## THE PROBLEM:
For each line of the data that includes the word "computer", copy the line.

____________________

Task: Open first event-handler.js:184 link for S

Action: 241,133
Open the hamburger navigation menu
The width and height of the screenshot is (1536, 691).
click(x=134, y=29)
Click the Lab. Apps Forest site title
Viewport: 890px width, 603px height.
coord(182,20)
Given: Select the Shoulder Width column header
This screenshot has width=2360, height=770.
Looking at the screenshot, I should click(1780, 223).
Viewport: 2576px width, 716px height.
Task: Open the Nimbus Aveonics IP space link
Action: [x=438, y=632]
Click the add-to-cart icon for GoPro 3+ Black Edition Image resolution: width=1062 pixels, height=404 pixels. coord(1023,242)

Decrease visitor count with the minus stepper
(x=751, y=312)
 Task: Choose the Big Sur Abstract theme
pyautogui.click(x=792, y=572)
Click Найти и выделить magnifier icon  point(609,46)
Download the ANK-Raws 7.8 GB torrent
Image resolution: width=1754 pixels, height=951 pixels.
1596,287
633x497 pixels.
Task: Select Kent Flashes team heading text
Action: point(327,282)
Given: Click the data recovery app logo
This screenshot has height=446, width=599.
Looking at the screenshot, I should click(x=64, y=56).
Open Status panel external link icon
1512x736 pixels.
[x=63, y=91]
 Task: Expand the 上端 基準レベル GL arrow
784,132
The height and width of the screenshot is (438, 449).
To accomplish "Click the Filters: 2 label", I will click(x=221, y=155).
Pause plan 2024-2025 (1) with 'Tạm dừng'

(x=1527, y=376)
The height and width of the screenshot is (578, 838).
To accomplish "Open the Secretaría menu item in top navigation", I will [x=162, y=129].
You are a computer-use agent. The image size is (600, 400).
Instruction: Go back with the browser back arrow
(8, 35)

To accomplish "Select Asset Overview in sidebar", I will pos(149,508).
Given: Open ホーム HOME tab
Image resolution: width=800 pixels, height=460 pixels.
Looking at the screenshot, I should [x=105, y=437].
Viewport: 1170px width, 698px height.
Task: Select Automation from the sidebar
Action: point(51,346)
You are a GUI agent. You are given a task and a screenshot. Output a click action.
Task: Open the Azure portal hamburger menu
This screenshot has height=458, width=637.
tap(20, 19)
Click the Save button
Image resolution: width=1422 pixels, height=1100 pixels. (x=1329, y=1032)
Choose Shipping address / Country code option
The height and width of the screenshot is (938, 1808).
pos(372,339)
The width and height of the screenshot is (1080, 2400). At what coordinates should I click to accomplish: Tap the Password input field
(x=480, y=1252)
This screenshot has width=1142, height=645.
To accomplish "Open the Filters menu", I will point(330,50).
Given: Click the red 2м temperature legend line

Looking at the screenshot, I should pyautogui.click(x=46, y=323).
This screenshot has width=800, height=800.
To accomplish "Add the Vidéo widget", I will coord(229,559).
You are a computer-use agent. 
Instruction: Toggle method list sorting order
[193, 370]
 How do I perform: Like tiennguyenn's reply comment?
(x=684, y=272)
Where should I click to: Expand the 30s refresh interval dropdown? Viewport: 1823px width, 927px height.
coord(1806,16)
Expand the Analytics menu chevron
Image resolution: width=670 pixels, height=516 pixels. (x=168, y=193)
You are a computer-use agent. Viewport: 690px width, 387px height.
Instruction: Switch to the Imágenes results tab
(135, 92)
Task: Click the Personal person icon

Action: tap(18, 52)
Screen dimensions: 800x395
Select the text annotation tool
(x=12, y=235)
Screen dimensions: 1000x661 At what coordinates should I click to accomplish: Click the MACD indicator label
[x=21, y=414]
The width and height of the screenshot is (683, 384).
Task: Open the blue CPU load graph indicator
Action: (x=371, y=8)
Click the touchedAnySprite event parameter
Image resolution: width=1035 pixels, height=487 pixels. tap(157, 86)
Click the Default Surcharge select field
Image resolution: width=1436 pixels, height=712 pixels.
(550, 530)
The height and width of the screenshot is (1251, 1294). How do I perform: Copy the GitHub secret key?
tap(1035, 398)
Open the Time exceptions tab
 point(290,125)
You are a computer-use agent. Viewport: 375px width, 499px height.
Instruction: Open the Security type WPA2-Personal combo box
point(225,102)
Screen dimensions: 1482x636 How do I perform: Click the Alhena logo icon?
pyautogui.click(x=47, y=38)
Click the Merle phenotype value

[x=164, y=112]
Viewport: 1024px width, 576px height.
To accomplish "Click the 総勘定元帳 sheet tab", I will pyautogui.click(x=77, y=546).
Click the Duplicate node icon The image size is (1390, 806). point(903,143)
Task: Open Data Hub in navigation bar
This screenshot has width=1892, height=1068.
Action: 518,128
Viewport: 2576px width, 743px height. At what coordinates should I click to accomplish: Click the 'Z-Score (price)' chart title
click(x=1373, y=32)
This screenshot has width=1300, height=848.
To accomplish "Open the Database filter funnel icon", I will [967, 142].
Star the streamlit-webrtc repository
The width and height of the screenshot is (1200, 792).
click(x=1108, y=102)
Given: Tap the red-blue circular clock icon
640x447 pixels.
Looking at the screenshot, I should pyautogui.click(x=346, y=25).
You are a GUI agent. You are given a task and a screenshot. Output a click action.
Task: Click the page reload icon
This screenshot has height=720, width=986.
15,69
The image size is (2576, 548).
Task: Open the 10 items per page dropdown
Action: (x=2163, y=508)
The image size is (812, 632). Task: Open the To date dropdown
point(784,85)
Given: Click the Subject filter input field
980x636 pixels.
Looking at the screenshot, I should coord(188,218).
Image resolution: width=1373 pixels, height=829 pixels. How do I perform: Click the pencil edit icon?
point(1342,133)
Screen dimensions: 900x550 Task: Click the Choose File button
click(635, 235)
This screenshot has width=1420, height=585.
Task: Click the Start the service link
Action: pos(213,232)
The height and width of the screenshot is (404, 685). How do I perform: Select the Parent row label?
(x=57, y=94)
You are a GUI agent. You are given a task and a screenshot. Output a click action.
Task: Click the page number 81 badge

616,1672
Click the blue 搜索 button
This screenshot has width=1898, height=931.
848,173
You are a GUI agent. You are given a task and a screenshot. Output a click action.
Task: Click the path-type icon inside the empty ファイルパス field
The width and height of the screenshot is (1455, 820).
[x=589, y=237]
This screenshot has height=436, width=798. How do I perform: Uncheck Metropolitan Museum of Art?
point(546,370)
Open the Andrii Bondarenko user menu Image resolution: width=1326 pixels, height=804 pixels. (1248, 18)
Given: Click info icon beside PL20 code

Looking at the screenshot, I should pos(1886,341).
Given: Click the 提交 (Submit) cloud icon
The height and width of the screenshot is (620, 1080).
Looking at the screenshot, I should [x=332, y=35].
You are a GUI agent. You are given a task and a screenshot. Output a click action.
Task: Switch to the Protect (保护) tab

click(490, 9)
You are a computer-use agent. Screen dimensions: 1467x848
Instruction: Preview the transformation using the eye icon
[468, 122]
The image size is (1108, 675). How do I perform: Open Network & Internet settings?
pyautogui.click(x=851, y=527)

____________________

## OUTPUT:
You are a computer-use agent. The image size is (600, 400).
You are a computer-use agent. 
You are a computer-use agent. Viewport: 690px width, 387px height.
You are a computer-use agent. Viewport: 375px width, 499px height.
You are a computer-use agent. Screen dimensions: 1467x848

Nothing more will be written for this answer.